- Input material -
*** Begin section ***

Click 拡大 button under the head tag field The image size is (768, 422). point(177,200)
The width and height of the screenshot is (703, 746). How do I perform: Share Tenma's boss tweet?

*** End section ***
*** Begin section ***

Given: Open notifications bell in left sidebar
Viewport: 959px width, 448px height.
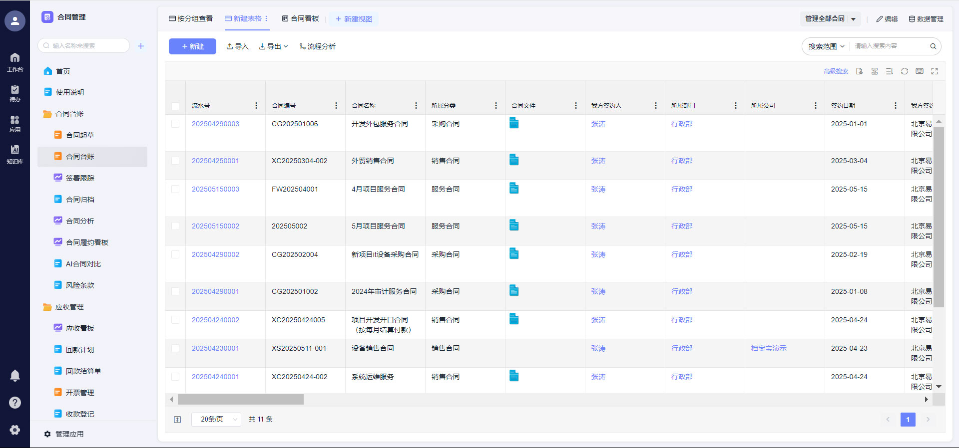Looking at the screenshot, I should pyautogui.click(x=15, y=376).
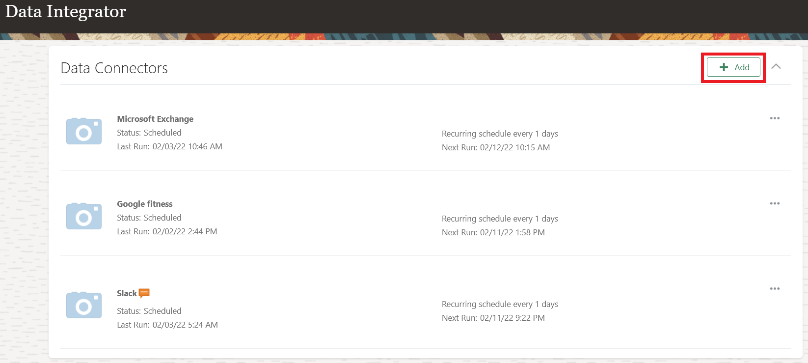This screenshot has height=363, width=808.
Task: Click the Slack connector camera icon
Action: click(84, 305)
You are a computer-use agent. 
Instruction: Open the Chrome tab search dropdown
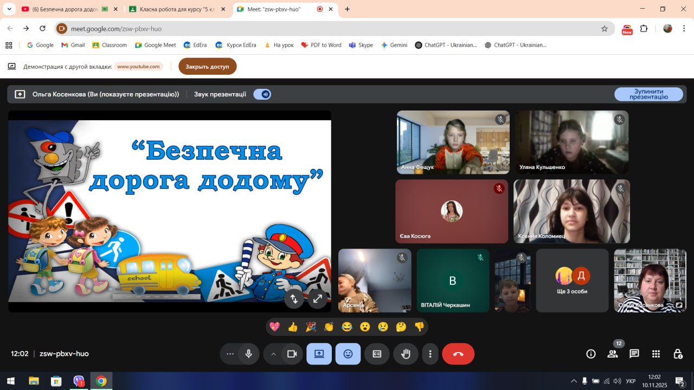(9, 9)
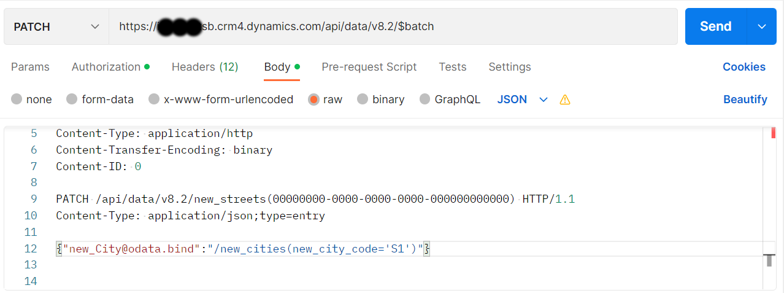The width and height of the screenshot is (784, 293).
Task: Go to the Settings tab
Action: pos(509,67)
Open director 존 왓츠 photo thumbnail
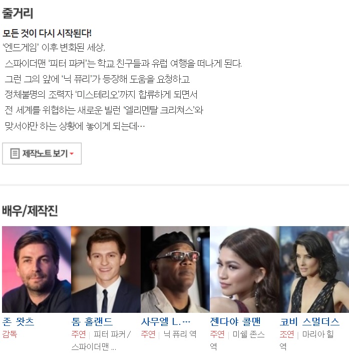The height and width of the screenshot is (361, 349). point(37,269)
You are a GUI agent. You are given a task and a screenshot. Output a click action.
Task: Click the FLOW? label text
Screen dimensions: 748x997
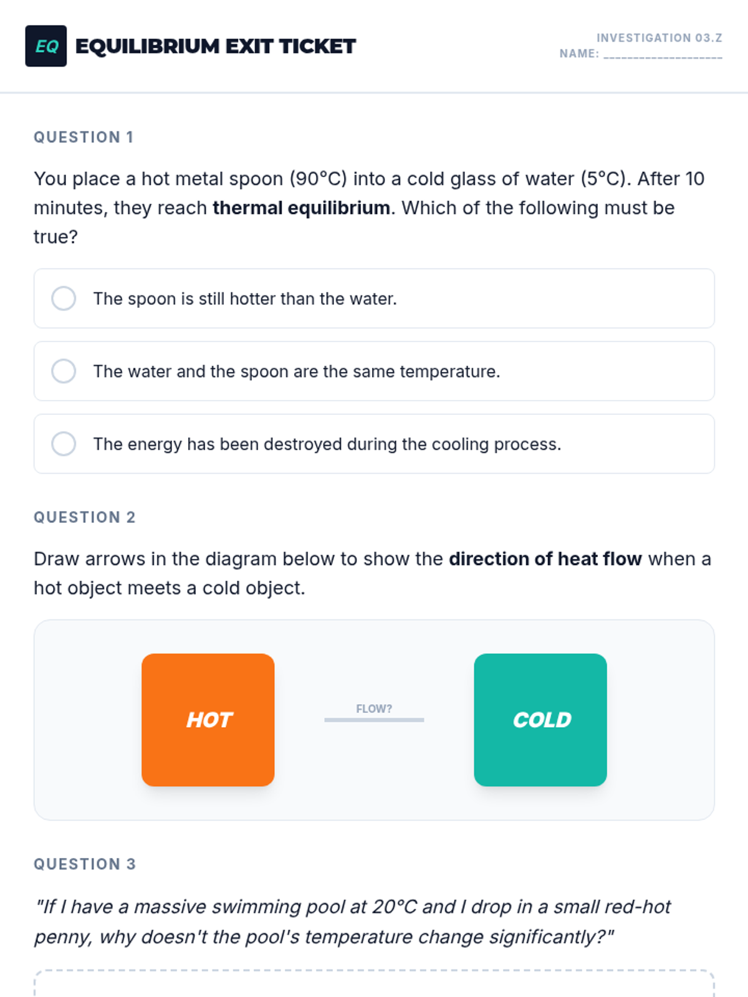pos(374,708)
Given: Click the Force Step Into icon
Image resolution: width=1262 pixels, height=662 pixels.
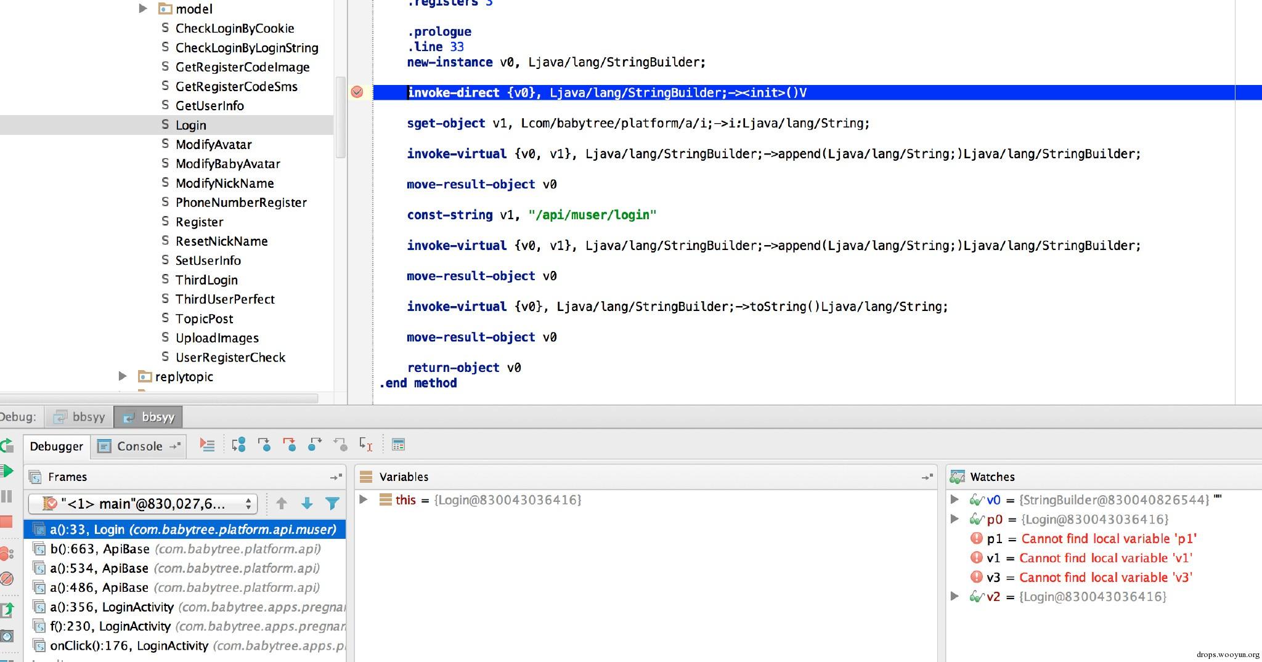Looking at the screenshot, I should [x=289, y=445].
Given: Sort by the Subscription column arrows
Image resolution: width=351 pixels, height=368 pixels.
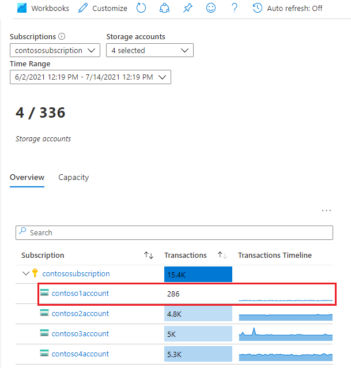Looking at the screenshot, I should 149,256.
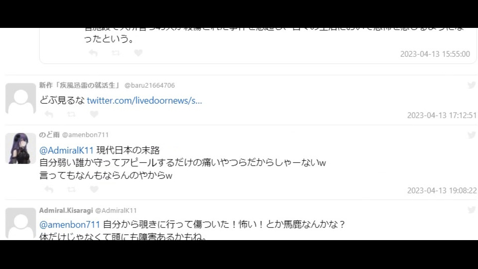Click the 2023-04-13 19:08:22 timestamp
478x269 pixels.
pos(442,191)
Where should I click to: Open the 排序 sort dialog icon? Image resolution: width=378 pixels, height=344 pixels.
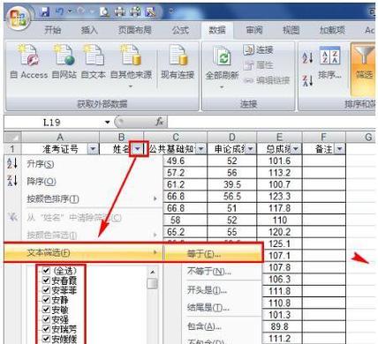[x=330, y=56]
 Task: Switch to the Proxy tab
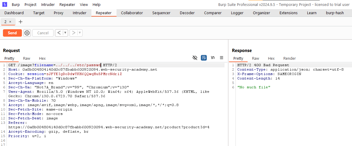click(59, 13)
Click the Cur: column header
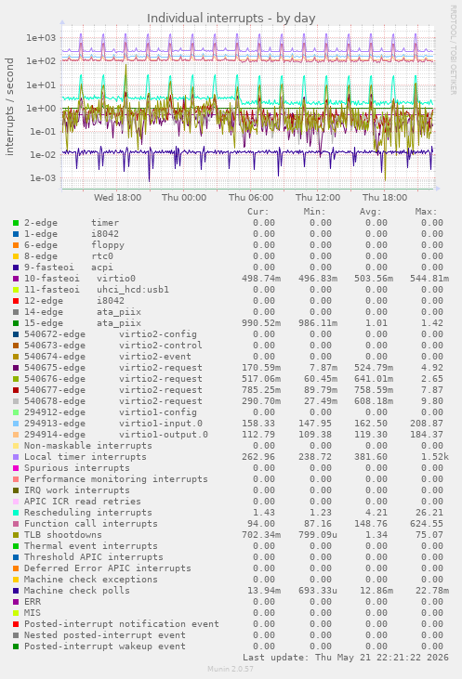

*** End section ***
*** Begin section ***

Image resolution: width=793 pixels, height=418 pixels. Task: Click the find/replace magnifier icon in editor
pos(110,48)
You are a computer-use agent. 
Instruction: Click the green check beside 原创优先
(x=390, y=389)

*** End section ***

- Exercise requirements -
What's needed is an exact copy of the records above from the line containing "Given: Click the Force Step Into icon" down to the line containing "Click the Cur: column header", both included, without any pictures.

- Problem solution -
Given: Click the Force Step Into icon
Image resolution: width=1262 pixels, height=662 pixels.
Looking at the screenshot, I should [x=289, y=445].
Given: Sort by the Subscription column arrows
Image resolution: width=351 pixels, height=368 pixels.
Looking at the screenshot, I should 149,256.
Click the 2023-04-13 19:08:22 timestamp
478x269 pixels.
pos(442,191)
Where should I click to: Open the 排序 sort dialog icon? Image resolution: width=378 pixels, height=344 pixels.
[x=330, y=56]
 Task: Switch to the Proxy tab
click(59, 13)
Click the Cur: column header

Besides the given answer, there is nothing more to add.